MP: If you tend to think of work comp as only stuff that says "work comp" in the law and statue, you can lose sight of the bigger picture. So, I think the big thing is going to be, because these are hospitals primarily, it's there in the acute phase. So, when injured workers originally get hurt and go into the hospital, what we need to understand from a work‑comp standpoint is those hospitals are going to be held to a different standard.

So, I think what hopefully we'll find is that we have less people where acute pain turns into chronic pain inappropriately. There are some circumstances and some conditions and some injuries that will have residual chronic pain. The doctor does everything right, the patient is fully engaged, and they do everything right. They got a good family support system. And, yet, the damage that they did is going to have, leave some residual pain. Unfortunately, we got a lot of people in chronic pain that started in an acute pain stage and the acute pain stage wasn't handled properly; either because the wrong treatment was selected, they became reliant on drugs, and it evolved into chronic pain that really never should've gotten there. And, so, I think that's where the impact could be.

Maybe in two or three years if we look back on comp, maybe we see less chronic pain cases because the acute pain stage is being handled more efficaciously by not over‑prescribing opioids, by prescribing more locus‑of‑control‑within‑yourself‑type stuff in order to manage their pain. And, so, they're being taught early on that it's time to get back to life. That checking out just because you had an injury is not the option now.

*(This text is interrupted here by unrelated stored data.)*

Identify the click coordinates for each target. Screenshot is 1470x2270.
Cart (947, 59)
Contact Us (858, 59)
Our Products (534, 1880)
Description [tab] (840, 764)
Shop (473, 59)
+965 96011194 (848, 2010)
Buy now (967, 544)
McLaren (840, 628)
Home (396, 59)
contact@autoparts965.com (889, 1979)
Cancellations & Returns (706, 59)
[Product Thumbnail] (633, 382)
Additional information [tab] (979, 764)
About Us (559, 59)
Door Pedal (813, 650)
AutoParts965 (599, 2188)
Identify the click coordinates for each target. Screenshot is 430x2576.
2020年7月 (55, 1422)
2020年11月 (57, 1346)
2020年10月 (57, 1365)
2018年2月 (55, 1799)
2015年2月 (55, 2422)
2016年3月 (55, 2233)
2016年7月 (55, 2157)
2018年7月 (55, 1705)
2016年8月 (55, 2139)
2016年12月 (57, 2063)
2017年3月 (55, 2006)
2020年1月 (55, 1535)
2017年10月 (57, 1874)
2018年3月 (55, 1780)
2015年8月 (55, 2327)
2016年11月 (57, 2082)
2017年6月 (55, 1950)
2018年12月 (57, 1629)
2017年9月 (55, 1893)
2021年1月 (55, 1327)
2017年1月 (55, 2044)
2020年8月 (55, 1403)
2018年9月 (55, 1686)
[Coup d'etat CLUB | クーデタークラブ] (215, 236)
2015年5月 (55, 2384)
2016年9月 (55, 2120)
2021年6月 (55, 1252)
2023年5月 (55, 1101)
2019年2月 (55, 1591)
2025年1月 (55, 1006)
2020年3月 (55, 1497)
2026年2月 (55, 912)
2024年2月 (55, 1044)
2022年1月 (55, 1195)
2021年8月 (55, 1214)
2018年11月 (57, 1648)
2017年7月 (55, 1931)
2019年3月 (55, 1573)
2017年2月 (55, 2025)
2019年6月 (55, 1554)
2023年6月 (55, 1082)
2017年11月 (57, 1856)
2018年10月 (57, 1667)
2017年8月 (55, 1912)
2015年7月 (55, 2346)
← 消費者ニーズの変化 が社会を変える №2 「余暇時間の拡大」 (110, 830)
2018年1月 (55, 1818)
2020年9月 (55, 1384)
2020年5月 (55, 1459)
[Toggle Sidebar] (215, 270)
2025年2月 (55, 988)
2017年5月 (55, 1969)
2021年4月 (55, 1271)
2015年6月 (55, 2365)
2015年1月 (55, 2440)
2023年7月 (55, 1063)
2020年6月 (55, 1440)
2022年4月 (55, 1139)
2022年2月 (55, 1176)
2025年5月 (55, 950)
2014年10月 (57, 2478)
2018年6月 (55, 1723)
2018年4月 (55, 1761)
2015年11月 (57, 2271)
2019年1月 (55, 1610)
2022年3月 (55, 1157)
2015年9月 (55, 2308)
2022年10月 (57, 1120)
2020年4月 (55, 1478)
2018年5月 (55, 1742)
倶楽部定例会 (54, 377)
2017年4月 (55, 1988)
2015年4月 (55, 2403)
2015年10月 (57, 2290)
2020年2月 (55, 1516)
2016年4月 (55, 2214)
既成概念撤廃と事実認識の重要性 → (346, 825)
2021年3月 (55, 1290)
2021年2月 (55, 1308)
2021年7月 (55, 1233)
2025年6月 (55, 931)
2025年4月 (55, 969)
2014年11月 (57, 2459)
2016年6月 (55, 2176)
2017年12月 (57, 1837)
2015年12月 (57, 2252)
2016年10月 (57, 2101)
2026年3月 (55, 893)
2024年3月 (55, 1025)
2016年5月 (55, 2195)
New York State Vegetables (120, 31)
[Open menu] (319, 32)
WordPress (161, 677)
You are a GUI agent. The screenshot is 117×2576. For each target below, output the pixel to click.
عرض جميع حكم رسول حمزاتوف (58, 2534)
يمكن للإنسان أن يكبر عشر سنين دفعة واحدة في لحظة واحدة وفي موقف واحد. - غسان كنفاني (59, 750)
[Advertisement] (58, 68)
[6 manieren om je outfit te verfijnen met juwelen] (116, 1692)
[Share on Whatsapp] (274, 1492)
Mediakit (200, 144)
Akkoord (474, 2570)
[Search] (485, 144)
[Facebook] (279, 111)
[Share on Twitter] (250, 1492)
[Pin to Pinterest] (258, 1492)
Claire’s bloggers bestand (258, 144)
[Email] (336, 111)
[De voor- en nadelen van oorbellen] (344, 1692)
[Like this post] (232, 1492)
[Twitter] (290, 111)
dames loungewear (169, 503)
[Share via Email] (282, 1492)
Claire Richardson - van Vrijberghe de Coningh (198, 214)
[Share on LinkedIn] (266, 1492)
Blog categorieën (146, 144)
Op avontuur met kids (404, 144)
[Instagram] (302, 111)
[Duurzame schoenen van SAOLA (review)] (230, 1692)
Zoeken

So, I think what we need to do as an industry is to make sure that the hospitals, the doctors, the health care organizations See if they're accredited by the Joint Commission. If they're accredited by the Joint Commission, now you got a new dialogue to have. "Tell me how you're becoming compliant with the Joint Commission. Tell me the metrics that you're measuring. Tell me the person who owns the pain management." If you're engaging with a hospital and, and you got an injured worker, and say you got a nurse case manager because it's a catastrophic injury, the nurse case manager could engage with them right up front. “Should I expect different progress reports? Should I expect different treatment patterns? Should I expect different things being prescribed or not being prescribed?” That'd be an interesting discussion on Jan. 2.

TK: Thanks, Mark. And that wraps up our Inside Workers’ Comp podcast series for the year, but we look forward to addressing the exciting challenges that 2018 brings in a few weeks. So, from all of us at Inside Workers Comp, Happy Holidays and, until next year, thanks for listening.